According to Engadget, the start-up company aims to make the actual piloting of things as natural and instinctual as possible, for both beginners and professional drone users. The joystick designed to help achieve this is still in its early stages, but even the current prototype is impressive enough to pay attention to. Equipped with motion sensors, the joystick responds to the slightest tilting and rotating of a user’s hand. The haptic feedback here will relay the drone’s movement back to the joystick, allowing users to feel the commanded turns and accelerations given to the drone. Immediately, vibrating video game controllers come to mind, which will let players feel the collisions experienced in-game with a fairly simple vibrating motor embedded in the controller. MotionPilot’s joystick takes that concept and replaces such a collision notification with the awareness that you’re speeding up or changing directions.

Reportedly, while MotionPilot’s founders claim that the intuitive nature of this joystick will allow novice drone users to become adept “in a few seconds,” the device does provide beginner, intermediate, and advanced modes to make things easier. To pilot a UAV using MotionPilot, one simply leans the joystick forward or sideways and uses a trigger to switch altitude. The beginner mode takes care of the trajectory while the more advanced modes provide complete maneuvering freedom. Julien Perroud, a drone pilot on campus, told the EFPL that “It’s so simple that even beginners can start having fun right away.” Upon testing the intermediate mode to attempt a few aerial stunts, he added that “switching from the old control to the joystick was a snap…you forget you’re piloting a drone.”

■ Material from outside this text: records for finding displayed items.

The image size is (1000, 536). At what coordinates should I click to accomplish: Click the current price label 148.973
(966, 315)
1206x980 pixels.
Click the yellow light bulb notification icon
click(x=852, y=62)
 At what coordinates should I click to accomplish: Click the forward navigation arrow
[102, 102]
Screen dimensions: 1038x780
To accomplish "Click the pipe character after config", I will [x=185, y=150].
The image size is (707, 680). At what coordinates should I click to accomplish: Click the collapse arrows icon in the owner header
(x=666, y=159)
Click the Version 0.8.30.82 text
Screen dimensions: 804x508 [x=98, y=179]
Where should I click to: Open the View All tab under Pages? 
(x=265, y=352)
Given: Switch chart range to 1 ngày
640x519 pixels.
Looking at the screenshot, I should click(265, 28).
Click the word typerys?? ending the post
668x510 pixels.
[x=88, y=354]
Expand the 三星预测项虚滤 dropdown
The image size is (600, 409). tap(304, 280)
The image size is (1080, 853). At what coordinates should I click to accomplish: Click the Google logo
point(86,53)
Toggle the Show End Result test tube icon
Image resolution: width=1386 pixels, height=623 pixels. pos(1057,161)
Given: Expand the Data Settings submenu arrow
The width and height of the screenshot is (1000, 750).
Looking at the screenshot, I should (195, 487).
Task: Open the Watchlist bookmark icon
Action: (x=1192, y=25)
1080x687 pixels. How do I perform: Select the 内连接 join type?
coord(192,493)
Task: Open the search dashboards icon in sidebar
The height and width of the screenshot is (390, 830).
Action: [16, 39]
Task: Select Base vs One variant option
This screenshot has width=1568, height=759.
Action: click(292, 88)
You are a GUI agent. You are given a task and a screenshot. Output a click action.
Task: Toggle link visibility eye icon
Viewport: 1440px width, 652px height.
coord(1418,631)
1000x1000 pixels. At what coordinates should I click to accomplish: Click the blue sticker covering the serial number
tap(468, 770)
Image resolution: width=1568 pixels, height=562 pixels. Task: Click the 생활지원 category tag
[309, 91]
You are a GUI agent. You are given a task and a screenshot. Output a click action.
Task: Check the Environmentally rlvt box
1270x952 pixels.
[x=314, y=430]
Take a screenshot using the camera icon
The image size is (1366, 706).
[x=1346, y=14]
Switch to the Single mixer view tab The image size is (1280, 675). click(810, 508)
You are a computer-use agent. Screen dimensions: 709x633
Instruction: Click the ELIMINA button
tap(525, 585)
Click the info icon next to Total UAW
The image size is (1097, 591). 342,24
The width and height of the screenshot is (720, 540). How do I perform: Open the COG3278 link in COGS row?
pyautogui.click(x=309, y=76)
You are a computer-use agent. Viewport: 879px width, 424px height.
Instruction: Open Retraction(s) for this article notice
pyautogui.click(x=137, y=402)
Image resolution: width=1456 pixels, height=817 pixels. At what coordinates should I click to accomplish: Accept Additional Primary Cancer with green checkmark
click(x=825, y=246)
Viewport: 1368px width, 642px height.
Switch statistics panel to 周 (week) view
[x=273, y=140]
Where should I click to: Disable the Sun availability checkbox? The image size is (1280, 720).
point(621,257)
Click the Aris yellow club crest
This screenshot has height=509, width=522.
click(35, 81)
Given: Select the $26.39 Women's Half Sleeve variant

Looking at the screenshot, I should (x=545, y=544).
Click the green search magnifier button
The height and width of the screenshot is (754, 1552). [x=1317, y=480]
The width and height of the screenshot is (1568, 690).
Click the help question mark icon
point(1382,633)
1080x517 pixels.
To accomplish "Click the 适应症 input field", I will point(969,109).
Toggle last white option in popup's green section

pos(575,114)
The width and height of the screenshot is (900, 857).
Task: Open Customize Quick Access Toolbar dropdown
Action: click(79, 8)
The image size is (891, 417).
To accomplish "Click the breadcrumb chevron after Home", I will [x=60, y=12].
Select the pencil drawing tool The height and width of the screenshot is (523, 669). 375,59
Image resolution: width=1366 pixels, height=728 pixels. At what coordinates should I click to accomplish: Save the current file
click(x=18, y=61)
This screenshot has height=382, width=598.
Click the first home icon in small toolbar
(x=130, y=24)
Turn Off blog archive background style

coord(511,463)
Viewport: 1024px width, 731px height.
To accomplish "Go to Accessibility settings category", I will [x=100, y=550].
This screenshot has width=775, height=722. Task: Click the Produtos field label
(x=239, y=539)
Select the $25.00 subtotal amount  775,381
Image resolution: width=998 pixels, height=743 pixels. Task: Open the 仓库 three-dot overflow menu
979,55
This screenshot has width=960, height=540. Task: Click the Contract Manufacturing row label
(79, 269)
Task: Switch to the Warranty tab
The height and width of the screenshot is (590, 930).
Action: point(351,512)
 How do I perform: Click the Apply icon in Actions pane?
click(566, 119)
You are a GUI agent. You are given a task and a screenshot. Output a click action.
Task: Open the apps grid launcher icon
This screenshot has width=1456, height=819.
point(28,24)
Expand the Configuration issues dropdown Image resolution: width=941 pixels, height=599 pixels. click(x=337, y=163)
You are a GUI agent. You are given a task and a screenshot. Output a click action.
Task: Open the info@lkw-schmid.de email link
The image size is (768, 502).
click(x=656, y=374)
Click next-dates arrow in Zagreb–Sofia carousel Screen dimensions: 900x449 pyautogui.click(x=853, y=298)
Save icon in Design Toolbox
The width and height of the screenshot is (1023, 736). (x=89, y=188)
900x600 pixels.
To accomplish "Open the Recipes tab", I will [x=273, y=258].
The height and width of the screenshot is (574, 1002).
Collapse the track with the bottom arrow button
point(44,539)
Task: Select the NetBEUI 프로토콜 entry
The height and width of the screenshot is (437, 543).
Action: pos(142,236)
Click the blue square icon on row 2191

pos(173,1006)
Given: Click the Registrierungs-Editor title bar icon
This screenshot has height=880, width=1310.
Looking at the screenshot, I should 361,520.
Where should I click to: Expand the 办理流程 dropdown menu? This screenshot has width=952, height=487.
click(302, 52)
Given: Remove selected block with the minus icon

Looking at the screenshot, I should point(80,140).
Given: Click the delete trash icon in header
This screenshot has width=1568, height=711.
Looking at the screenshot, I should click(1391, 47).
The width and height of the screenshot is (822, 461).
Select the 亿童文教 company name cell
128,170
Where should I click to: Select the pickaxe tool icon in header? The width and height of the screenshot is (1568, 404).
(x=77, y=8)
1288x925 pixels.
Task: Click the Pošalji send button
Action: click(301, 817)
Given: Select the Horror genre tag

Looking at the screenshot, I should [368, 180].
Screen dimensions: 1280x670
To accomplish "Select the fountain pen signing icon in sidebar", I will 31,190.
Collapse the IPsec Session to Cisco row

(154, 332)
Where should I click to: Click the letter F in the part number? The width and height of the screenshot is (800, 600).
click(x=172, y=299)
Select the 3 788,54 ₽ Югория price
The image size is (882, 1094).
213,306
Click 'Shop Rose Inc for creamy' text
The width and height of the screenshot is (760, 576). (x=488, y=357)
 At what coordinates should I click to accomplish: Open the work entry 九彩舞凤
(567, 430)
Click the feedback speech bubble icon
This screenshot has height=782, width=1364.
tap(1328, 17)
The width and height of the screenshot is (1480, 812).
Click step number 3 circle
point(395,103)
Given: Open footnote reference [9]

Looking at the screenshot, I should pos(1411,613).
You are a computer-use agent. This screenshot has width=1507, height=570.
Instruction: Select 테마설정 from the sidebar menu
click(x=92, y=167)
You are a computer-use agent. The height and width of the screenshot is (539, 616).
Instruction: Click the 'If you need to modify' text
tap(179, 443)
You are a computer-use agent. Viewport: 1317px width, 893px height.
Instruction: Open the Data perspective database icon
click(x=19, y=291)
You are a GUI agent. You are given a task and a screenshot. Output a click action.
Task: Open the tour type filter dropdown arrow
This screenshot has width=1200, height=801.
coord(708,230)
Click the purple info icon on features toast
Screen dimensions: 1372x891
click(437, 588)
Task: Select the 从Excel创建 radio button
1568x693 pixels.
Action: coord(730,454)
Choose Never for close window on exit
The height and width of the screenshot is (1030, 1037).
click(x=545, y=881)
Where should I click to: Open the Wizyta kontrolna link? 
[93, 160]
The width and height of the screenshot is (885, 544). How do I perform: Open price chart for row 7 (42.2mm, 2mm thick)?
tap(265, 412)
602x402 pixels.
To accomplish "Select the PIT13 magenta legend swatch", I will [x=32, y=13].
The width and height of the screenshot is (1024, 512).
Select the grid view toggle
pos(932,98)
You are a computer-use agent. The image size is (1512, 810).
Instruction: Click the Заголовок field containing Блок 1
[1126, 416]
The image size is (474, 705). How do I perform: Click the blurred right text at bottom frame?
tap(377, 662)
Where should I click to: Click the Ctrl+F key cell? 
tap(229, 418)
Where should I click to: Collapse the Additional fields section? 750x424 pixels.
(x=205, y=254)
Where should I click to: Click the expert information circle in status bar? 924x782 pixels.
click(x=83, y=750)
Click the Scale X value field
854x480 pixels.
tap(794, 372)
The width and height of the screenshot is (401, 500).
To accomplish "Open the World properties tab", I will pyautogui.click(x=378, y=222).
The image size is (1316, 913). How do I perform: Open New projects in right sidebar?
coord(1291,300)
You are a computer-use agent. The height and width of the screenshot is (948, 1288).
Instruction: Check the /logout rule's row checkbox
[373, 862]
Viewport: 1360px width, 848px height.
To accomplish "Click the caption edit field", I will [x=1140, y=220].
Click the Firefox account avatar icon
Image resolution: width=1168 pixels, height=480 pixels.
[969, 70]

Below is the MotionPilot joystick in action.

While the motion-controls mentioned here aren’t a giant leap for mankind, the haptic feedback described is pretty enticing. Personally, I’d prefer to feel my remote control, be it in the form of a joystick or not, to relay my drone’s behavior back to me as symbiotically as possible. Fortunately, MotionPilot plans on selling its joystick, replete with drone and first-person view goggles, by the end of this year. We’re looking forward to getting in touch with our drones even more.